■ **WHAT TO WORK ON**: Quote each line exactly, from the line that contains "[Chaussures Aston Martin, Puma, Inverse, noir]" down to the last line of the listing, and no other lines.

*** Opening THE INPUT ***

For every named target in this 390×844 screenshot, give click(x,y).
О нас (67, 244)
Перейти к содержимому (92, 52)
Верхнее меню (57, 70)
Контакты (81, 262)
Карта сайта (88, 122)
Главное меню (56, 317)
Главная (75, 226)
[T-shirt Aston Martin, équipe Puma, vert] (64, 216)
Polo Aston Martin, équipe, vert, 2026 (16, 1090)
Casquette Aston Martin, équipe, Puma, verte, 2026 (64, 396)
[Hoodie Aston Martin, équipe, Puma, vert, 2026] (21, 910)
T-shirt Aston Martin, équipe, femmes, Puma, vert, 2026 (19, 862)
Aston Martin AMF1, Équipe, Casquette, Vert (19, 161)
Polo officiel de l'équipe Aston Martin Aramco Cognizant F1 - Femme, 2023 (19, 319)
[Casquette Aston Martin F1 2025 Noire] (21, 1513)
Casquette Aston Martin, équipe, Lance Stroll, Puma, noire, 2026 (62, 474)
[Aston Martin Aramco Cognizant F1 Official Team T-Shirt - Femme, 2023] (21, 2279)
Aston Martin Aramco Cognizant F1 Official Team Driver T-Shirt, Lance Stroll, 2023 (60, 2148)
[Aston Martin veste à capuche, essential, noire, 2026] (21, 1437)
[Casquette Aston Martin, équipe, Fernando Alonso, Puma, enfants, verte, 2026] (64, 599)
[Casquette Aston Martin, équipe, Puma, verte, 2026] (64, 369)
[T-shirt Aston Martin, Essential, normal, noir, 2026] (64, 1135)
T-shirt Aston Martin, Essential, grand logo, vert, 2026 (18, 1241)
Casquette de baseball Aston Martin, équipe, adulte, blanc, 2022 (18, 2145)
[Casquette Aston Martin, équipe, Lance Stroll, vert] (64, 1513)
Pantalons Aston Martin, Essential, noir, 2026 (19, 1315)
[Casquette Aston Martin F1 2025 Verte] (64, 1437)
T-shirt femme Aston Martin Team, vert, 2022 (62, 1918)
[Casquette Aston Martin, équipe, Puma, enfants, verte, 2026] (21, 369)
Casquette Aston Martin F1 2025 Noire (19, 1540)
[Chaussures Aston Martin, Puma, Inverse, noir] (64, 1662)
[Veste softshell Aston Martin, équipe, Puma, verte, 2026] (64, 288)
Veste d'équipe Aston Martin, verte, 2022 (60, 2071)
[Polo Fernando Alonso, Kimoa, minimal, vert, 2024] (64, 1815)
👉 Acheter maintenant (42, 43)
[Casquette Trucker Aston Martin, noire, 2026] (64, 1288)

*** Closing THE INPUT ***

■ **EXPECTED ANSWER**:
[Chaussures Aston Martin, Puma, Inverse, noir] (64, 1662)
[Veste softshell Aston Martin, équipe, Puma, verte, 2026] (64, 288)
Veste d'équipe Aston Martin, verte, 2022 (60, 2071)
[Polo Fernando Alonso, Kimoa, minimal, vert, 2024] (64, 1815)
👉 Acheter maintenant (42, 43)
[Casquette Trucker Aston Martin, noire, 2026] (64, 1288)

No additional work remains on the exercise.